My diary of Chappal Waddi - Nigeria's highest mountain (Part 2).
Read the final part of my Chappal Waddi diary, learn how to be part of the preservation of our highest mountain and download free guides at mountnigeria.com.
This is the final part of the diary I wrote when I climbed Chappal Waddi - the highest mountain in Nigeria and West Africa. The previous stories of the climb are here. You can also get ALL the free information about the mountain at - mountnigeria.com. One more thing…we need you. All the guides and info we share are free of charge and help thousands learn about the geography, tourism and conservation work that happens at Chappal Waddi. Your support and contributions will enable us bring more substance to everyone who cares. Donate safely here.
Let’s go to the diary, shall we?
It is a lovely morning. On days like this, I appreciate being an early bird. Partly because last night’s sleep was quite uncomfortable, partly because I woke up in time to see the Sun begin its journey West. I marveled at how unspoiled the village looked under the morning Sun. I walked away from our campsite so that I could sing and pray as I had done every other morning. This morning was special because the mountains that surrounded our campsite were an awesome wonder and there’s a different kind of song you sing when you’re in awe.
Toyeke had started fixing breakfast for us all. She remixed the leftover stew from last night into a geisha sauce and boiled yams. It was quite fun to shoot this morning as Rosie loved the morning light.
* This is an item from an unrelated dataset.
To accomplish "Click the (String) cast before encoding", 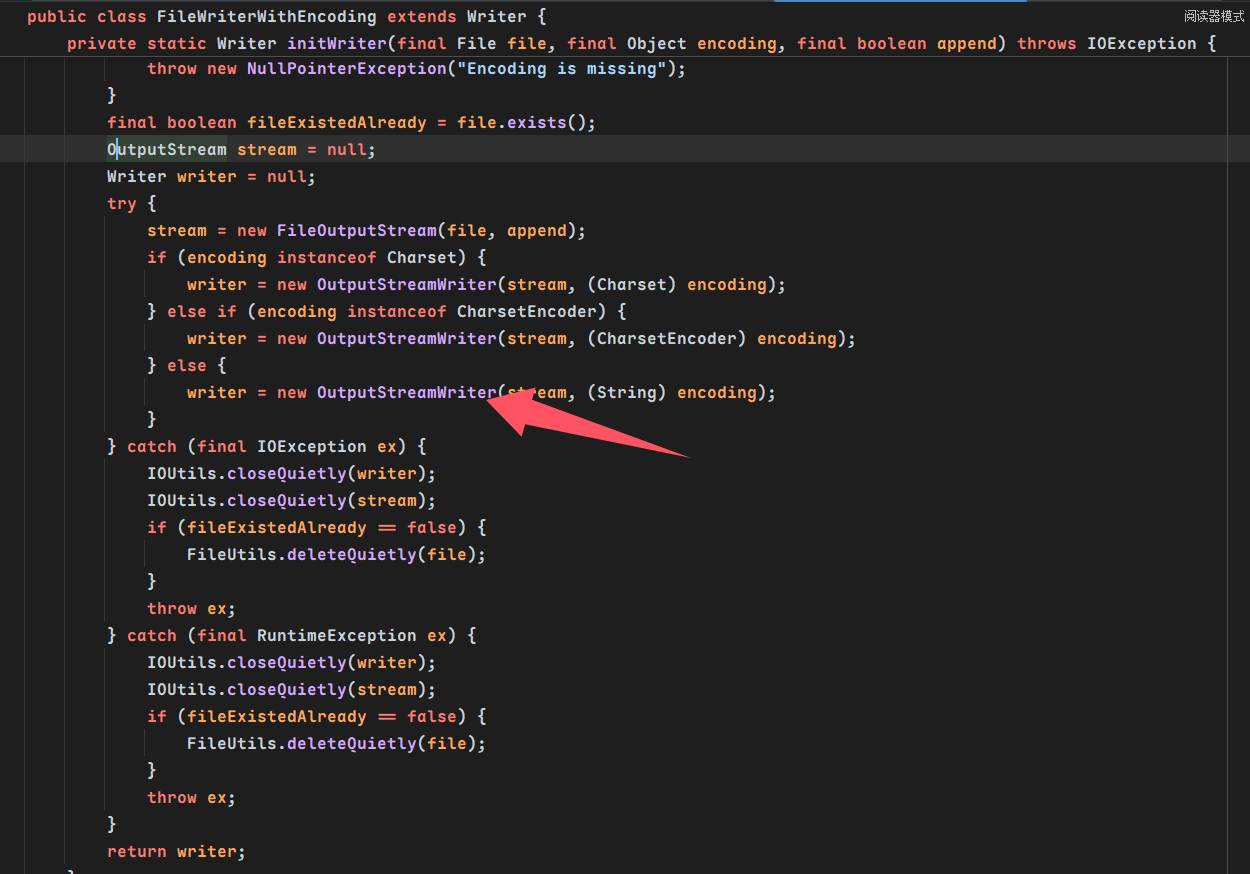I will (x=626, y=393).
While breakfast was in the works, I freshened up and shot an interview by the stream for the documentary. It was a re-do from the day before, just in case. Then we ate. Breakfast was quite eventful; Kola (Naija Trainer) seems to have a playlist for everything. Maybe because he is a fitness expert and personal trainer to the stars so he has music to get every bit of your body working. We danced to Fela, Lagbaja, Shina Peters and Ayefele as we ate and as I should have expected, this segued into a fitness session led by Kola. After our exercise, the community brought us food. Gosh, their hospitality is so heartwarming. We gave the messenger girl a few Ribenas to say ‘thank you’ and burst out laughing when she returned with 10 of her friends. Lol. They all got their own Ribenas.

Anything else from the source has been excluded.